Many people associate it with hair loss and vomiting, but not all chemotherapy drugs cause a patient’s hair to fall out, said Prof McNeish.

“There’s a list of drugs that we know do cause hair loss. It usually takes three or four weeks after your first dose of chemotherapy, and then it will start growing back a month or two after the end of your chemotherapy,” he added.

It is sometimes possible to prevent hair loss by using a cold cap – a cap placed on the head which is wired up to a refrigeration machine to keep a person’s head cold while the chemotherapy is being administered.

“That can work quite well for some drugs but not all,” said Prof McNeish.

Chemotherapy can make people feel nauseous, but advances have been made in anti-sickness medication in recent years, which means it is not as much of a problem as it was.

The most common side effect of chemotherapy is fatigue.

“That's a challenging one because we don't really have very effective ways of preventing that,” said Prof McNeish. “All that we say to patients is that it will get better at the end. It does tend to get completely better.”

Immunotherapy

This drugs-based approach is designed to encourage a person’s immune system to attack a cancer and is based on the premise that some cancers find a way of hiding from the immune system.

“If we can stimulate the immune system, it will be able to see the cancer better and kill it,” said Prof McNeish.

It has “revolutionised” the management of several cancers, including melanoma, lung cancer, some types of bowel cancer and some types of endometrial cancer. It does not tend to work well on ovarian cancer or brain tumours.

“We need to work harder to understand why that is,” Prof McNeish said. “What’s the interaction with the immune system in those cancers?”

When immunotherapy works, it often works for a long time, keeping cancer from returning.

Targeted drugs

Drugs like herceptin have been developed to target hereditary breast and ovarian cancers, which can be very effective.

“This series of drugs work very, very effectively in cancers that have mutations in BRCA one and BRCA two,” said Prof McNeish.

But experts working in the field are increasingly personalising cancer care by examining the type that a patient has, since no two patients have exactly the same. Each cancer has its own mutation pattern, which means it will respond better to some treatments.

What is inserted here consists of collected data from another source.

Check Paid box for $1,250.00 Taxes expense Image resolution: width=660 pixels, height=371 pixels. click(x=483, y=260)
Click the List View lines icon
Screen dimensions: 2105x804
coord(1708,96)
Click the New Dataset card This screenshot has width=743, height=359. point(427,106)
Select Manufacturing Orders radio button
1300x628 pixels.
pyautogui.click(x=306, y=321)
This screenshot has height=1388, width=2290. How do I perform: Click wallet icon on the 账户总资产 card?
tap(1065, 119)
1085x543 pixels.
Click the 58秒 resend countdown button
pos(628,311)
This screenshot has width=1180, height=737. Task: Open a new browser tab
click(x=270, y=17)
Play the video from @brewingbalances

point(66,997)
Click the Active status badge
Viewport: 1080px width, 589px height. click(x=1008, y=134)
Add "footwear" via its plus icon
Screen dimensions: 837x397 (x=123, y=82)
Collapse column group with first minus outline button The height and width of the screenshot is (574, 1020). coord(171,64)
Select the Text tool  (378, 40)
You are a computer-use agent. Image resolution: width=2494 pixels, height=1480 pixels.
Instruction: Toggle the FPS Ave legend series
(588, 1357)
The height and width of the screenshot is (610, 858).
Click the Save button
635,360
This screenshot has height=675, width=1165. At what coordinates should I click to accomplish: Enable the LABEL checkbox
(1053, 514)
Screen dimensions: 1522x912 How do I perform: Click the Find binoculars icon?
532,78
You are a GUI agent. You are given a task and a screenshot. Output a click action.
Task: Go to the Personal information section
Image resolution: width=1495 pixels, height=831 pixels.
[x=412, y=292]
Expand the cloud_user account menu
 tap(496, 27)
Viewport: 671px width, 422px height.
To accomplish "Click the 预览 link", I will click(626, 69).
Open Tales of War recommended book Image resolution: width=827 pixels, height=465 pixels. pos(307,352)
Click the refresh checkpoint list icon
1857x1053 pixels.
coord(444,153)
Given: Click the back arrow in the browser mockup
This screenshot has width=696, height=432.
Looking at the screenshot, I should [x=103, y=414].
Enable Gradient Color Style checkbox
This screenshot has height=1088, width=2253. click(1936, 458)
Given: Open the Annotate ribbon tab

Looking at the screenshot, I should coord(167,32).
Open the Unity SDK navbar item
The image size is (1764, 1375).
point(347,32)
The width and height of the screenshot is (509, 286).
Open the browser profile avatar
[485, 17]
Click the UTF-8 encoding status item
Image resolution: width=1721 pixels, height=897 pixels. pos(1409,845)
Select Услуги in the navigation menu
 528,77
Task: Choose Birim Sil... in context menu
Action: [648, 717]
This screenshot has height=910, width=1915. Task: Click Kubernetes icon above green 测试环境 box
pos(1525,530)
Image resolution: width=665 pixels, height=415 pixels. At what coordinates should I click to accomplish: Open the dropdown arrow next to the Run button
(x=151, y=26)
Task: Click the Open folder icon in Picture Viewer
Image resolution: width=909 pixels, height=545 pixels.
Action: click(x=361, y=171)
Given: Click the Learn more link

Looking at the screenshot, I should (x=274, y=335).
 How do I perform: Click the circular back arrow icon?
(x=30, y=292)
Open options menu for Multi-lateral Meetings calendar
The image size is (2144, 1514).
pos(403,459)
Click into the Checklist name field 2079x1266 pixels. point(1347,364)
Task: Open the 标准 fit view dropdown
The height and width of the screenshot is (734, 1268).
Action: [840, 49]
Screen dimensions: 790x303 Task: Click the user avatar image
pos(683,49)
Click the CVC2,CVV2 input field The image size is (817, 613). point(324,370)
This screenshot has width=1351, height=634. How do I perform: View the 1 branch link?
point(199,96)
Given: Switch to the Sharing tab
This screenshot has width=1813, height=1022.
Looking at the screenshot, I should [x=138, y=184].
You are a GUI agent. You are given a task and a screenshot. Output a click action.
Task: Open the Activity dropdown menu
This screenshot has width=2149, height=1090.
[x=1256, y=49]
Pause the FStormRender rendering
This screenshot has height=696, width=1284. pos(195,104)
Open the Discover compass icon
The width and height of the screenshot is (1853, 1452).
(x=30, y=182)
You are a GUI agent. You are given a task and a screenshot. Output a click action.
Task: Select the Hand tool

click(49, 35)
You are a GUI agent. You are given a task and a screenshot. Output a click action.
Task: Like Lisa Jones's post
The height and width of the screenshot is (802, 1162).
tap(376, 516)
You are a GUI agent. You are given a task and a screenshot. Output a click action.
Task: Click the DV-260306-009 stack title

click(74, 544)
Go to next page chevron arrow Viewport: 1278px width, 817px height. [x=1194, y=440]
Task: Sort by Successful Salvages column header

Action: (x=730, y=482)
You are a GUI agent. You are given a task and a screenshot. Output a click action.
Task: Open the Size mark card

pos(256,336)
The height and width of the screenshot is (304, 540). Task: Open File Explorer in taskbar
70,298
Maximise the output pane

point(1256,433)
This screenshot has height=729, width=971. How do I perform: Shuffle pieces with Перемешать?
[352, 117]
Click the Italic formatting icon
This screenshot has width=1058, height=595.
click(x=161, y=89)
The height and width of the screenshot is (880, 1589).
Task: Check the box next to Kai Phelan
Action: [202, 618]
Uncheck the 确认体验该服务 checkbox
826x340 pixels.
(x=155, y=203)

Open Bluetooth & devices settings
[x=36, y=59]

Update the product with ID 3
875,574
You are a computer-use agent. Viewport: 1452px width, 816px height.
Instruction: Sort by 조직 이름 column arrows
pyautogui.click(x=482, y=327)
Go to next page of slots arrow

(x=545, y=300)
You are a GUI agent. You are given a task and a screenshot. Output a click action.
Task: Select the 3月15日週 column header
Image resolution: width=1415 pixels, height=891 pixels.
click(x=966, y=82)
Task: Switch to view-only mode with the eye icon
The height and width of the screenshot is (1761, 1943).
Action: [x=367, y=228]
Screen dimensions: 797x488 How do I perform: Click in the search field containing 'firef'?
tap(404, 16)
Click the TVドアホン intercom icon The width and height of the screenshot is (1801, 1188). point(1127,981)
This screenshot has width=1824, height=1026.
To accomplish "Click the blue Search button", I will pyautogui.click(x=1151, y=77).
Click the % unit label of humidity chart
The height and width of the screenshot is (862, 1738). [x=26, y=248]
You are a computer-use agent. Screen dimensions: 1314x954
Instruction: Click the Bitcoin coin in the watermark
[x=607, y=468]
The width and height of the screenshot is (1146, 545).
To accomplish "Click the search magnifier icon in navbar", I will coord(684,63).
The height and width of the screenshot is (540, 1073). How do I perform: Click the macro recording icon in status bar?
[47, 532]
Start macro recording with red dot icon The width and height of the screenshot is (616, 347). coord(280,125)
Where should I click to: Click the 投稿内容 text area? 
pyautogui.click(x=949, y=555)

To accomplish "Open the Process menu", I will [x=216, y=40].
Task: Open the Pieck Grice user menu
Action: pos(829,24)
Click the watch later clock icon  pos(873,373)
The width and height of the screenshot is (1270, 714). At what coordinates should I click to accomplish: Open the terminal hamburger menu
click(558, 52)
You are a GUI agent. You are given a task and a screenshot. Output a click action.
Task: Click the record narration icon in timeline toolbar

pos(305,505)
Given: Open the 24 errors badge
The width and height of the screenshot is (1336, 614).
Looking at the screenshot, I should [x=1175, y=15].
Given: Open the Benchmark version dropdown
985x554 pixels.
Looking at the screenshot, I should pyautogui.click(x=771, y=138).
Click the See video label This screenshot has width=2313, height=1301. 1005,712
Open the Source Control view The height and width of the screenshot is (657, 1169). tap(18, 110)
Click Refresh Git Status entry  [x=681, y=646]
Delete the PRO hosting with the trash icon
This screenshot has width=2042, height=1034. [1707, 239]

And there are already a lot of targeted therapies, said Prof O'Sullivan.

“Artificial Intelligence is helping with this. So the ideal scenario is you have patient A and patient B and we would say patient A, you should have a combination of radiotherapy and hormone therapy, for example. And patient B, hormone therapy is not going to work for you, so you need chemotherapy and surgery, perhaps.”

Radiotherapy

Radiotherapy treatment has probably improved the most in the past 30 years, said Prof O’Sullivan. For many cancers it is curative, and it can be used as an additional therapy.

Future treatments

A type of radiotherapy known as radioligand therapy holds particular promise for the future, said Prof O’Sullivan, by harnessing the power of radioactive atoms and delivering them to target cells anywhere in the body.

According to the Health Policy Partnership, a radioligand is made of two parts: a ligand, which can find cancer cells by seeking a particular surface molecule, and a radioisotope, which emits radiation to kill cancerous cells.

“The next 10 years are going to be an explosion of radioligand therapy,” said Prof O’Sullivan.

Antibody drug conjugates are another promising emerging therapy, which works by essentially gluing a chemotherapy drug to an antibody.

“The advantage of that is that the antibody binds to cancer cells exclusively, or almost exclusively,” said Prof McNeish.

“So the chemotherapy only gets delivered to the cancer cell and doesn't go everywhere else. And there have been a couple of very high-profile trials of antibody drug conjugates and the first ones are now starting to get approved for use worldwide and in the UK.

“There is great deal of excitement about those. Although they're delivering chemotherapy drugs, they're delivering them specifically to cancer cells, and therefore you can get higher doses and therefore you can kill more cancers off. So they're really exciting.”